RS500 #471: Jefferson Airplane — Surrealistic Pillow
Year Released: 1967
Have I Heard This Before?: I definitely gave this a listen back when Rolling Stone’s first list came out, on which this album was placed considerably higher. I remember liking some of it, but I also remember finding it to be a little too much of a relic from the Summer of Love.
High Points: I’m not going to disagree with this album’s place in pop history. This is the album that introduced psychedelia to the pop charts, and part of what makes Surrealistic Pillow work is that it’s a good pop album. The songs are approachable, inviting, and hooky as shit. Yes, a few of them have been overplayed to the point of nausea, but lesser-known tracks like Marty Balin’s ethereal folk pair “Today” and “Comin’ Back To Me” are striking in their beauty. And while I don’t especially need to hear “Somebody to Love” again, it absolutely works in the context of the album as an attention-grabber following the more conventionally rocking opener “She Has Funny Cars.”

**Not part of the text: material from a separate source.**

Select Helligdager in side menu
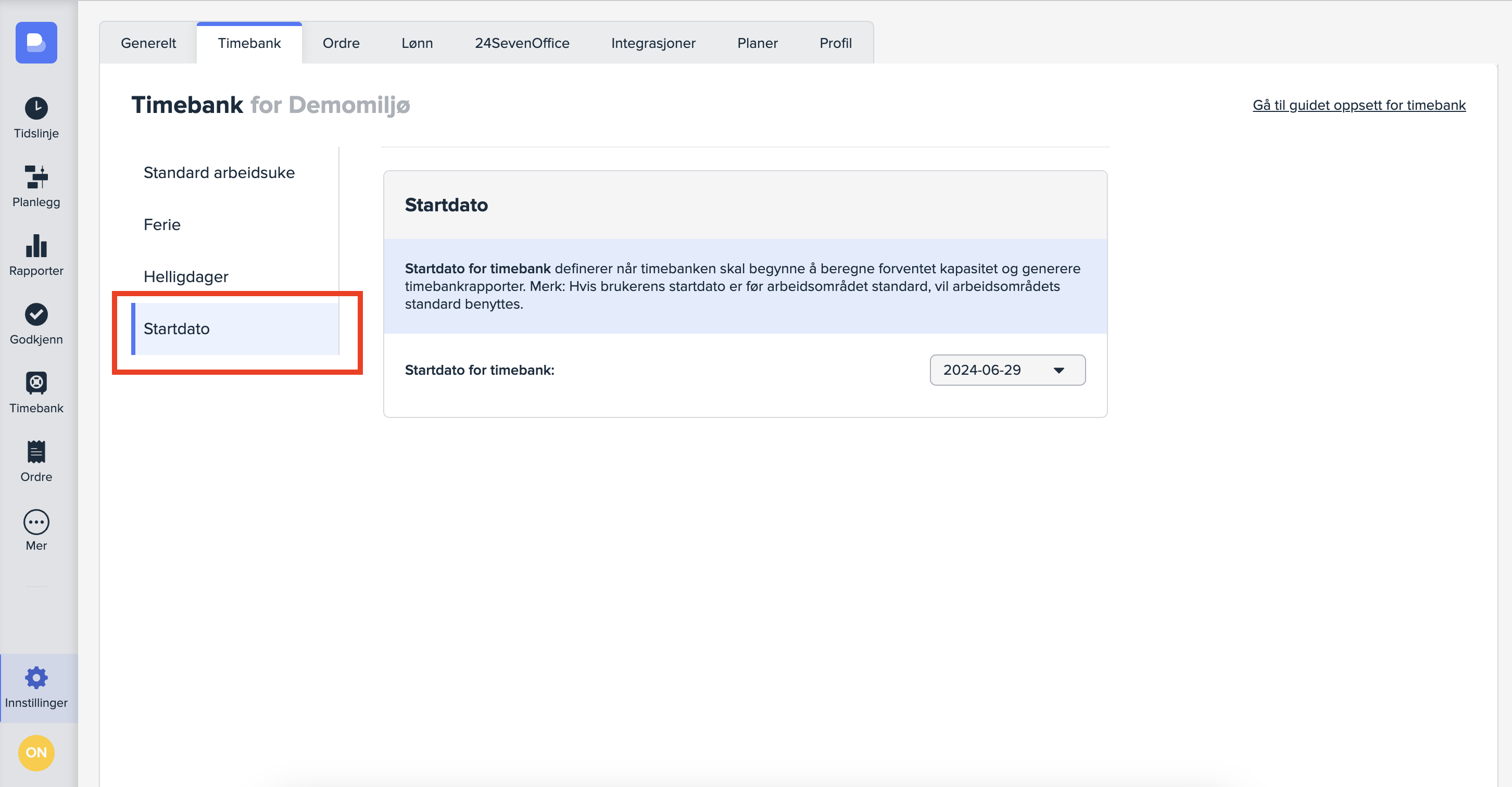Screen dimensions: 1512x787 click(x=185, y=276)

Low Points: Unfortunately, one of the reasons why Surrealistic Pillow was such a chart success is that it presents a pretty tame version of psychedelic rock. In comparison to what so many of their contemporaries released in the same year — as well as their own dynamic live act — Surrealistic Pillow feels insubstantial at times. It is, by design, a version of psychedelic rock made for squares, which I think makes it feel dated by today’s standards. For comparison’s sake: it’s easy to see how the likes of Sgt. Pepper’s, Are You Experienced, Disraeli Gears, and so many other like-minded albums influenced generations of musicians afterwards. I can’t say that the same is true of Surrealistic Pillow. It’s an album that belongs squarely in the time and place that it was made, and while it’s an enjoyable relic of the past, it’s a relic nonetheless.

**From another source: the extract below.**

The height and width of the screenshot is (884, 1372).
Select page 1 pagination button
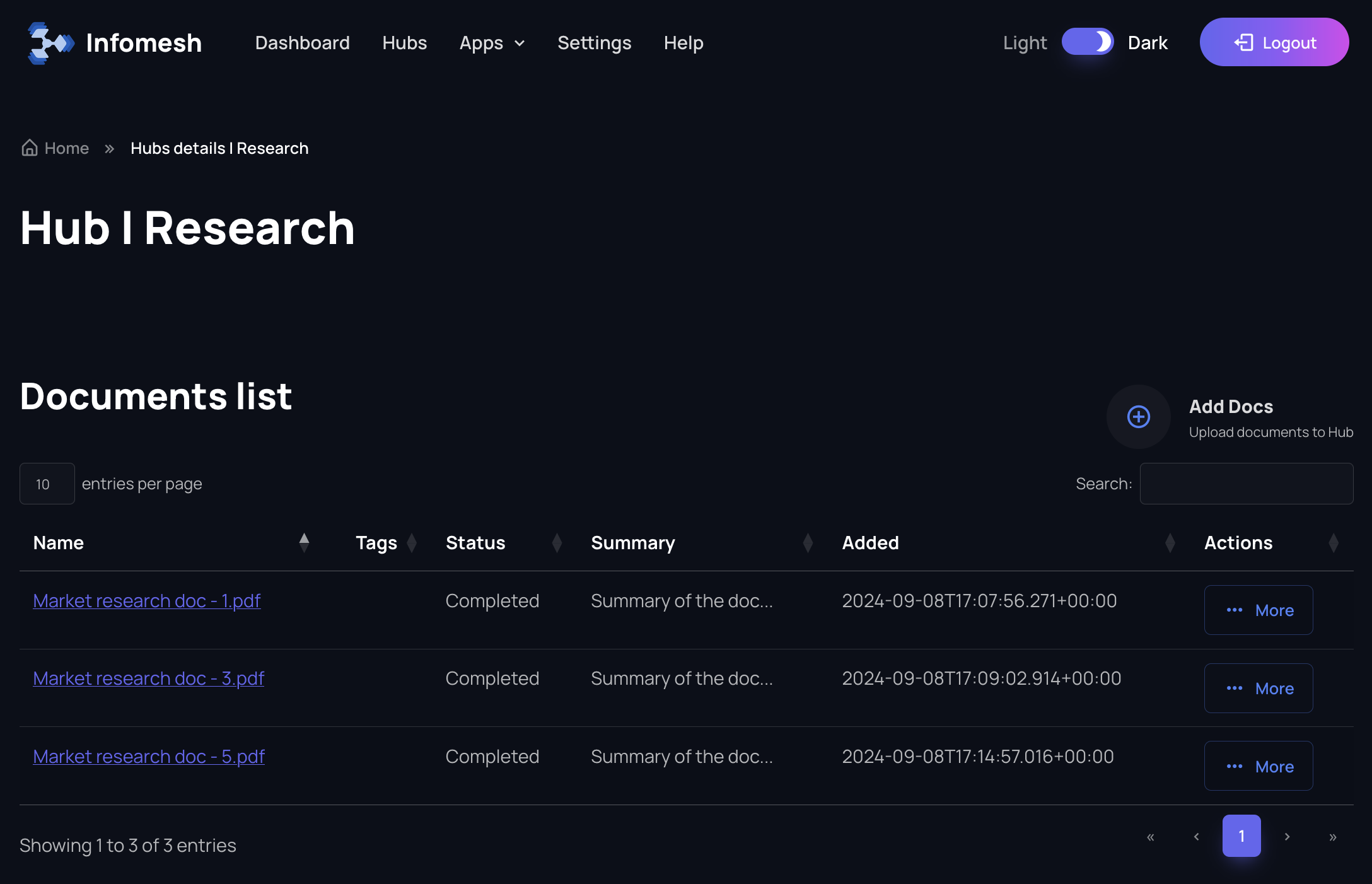tap(1241, 836)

Loose Thoughts: If any music supervisors for film and TV happen to read this: stop using “White Rabbit” to soundtrack drug freak-out scenes. It’s not clever, it’s not subversive in the way you think it is, and it makes an already silly song unbearable to listen to in any context.
I will not talk about Starship. No one should talk about Starship.
In my past career in music journalism, I worked with someone who rated Surrealistic Pillow as an essential album on the level of Pet Sounds and Sgt. Pepper’s, which I think said a lot on what they really valued about the Sixties. This person also thought that Crosby, Stills & Nash were better without Neil Young, which is just wrong.
Rating: Look, I’m not saying that Surrealistic Pillow is bad; it’s a Good album with lots to enjoy on it. However, it presents an image of the Psychedelic Sixties that feels like a caricature now, and as a piece of art and pop, it feels more and more shallow in the time since its release.